5匹の子猫の末を案じて (2010/3/21)

 昨年の五月のこと。春日井市の田之上薫さん(63)は奥さんから「家の前の軒先でゴトゴトと音がする」と言われて見に行った。すると置いてあった段ボール箱の中に、五匹の子猫がいるではないか。黒が二匹、白に黒のぶちが三匹。田之上さんの気配に気付くと、ミャーミャー鳴きだした。どこかの野良猫が産んだのだろう。そっとしておいてやることにした。

 翌日、すぐ近くのごみ捨て場に、黒猫の死骸(しがい)が放置してあるのを見つけた。乳房がパンパンに張っている。あの子猫たちの母親に違いない。ごみ扱いではいかにも忍びない。自宅の庭に埋めて供養してやることにした。穴を掘りつつ子猫たちの末を案じた。

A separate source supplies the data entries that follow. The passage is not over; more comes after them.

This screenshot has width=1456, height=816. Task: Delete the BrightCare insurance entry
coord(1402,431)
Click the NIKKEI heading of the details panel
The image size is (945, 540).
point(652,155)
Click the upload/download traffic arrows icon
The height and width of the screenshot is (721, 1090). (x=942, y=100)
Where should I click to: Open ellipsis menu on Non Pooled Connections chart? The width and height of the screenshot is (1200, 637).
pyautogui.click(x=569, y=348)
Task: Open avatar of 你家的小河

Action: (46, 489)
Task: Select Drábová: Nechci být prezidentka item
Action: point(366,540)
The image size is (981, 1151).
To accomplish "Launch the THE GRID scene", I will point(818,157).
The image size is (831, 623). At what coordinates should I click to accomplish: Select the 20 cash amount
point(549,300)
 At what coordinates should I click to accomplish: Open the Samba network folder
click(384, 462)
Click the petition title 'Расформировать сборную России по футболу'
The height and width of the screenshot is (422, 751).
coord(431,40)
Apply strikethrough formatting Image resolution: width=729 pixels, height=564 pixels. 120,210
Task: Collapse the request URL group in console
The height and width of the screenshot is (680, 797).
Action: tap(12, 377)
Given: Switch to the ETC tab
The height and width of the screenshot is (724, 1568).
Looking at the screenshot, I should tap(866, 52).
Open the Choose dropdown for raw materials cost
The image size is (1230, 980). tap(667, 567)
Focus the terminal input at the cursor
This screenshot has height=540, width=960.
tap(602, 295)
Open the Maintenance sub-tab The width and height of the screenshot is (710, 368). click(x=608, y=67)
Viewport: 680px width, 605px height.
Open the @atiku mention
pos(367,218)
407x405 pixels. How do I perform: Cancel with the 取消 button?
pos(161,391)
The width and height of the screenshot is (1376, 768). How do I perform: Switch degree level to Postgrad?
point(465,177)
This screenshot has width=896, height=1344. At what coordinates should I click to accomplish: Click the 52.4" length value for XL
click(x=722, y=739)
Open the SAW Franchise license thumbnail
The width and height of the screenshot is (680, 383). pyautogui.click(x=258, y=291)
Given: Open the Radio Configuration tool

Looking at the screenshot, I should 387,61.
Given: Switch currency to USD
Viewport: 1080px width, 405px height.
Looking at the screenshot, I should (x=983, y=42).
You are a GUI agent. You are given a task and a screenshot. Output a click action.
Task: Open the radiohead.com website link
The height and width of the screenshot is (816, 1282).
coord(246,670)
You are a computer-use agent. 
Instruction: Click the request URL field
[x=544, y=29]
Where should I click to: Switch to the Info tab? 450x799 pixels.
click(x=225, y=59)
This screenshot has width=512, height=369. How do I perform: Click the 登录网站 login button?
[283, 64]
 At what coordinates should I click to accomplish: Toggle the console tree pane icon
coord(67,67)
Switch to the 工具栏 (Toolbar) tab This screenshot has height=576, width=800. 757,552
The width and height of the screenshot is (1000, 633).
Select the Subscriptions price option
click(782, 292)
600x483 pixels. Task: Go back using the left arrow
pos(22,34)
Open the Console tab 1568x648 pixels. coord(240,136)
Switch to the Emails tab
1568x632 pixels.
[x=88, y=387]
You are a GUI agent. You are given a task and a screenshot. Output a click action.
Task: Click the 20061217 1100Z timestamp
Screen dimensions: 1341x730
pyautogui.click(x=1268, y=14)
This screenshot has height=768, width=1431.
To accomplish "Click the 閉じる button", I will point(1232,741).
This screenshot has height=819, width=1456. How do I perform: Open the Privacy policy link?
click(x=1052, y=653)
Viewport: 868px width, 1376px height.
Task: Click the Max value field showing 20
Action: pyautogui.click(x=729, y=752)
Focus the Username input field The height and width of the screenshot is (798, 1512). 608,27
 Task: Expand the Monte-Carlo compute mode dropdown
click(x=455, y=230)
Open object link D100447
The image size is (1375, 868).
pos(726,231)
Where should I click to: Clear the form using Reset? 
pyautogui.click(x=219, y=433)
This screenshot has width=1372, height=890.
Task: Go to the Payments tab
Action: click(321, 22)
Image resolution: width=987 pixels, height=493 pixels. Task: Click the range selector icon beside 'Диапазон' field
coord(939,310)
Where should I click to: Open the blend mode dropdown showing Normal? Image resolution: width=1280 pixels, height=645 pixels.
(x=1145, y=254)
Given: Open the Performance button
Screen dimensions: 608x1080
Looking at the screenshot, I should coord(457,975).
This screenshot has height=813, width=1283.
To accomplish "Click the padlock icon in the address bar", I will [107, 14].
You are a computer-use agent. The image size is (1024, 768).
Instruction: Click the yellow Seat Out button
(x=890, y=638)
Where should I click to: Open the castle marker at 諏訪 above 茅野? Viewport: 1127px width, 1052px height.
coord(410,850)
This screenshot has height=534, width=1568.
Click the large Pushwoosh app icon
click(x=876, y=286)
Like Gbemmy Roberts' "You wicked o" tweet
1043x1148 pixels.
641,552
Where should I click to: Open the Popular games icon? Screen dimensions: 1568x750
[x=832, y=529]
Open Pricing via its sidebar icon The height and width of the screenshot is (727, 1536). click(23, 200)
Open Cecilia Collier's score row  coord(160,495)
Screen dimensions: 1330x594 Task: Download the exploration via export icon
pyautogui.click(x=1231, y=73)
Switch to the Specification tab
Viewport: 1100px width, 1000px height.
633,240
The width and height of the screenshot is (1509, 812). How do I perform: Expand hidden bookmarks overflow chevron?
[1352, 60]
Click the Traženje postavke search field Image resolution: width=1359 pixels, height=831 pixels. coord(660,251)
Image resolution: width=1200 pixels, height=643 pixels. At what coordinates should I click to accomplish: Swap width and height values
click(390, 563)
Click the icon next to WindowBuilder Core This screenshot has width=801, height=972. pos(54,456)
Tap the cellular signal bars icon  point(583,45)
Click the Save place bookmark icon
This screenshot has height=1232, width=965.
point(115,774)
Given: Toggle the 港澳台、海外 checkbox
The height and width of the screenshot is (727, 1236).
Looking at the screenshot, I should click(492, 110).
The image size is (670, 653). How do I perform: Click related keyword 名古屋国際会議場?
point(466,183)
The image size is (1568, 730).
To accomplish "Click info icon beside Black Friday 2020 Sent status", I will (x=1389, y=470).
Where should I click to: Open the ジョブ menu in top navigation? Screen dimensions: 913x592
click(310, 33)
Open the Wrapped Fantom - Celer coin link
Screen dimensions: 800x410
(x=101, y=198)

 しかし田之上さんは猫が大の苦手。飼い方もわからない。ふと思い出したのは、十年ほど前に飼い犬がお世話になった動物病院だった。日曜日だったが院長先生に電話がつながった。「今、旅行先にいるのですが、夜には帰りますので連れて来てください」とのこと。携帯電話へ転送になったらしい。その晩、子猫たちを連れて行き訳を話すと「預かりましょう」と言ってくださりほっとした。治療費も受け取ってもらえなかった。

 気になって仕方がなく、毎週奥さんと二人で様子を見に出掛けた。一カ月後、顔を出すと先生がおっしゃった。「五匹とも飼い主が見つかりましたよ。いずれも大切にしていただける方々なのでご安心ください」。さらに「私が一生子猫たちの面倒をみようと思っていたのですが」と。「この獣医師さんが神様のように見えました」と田之上さんは言う。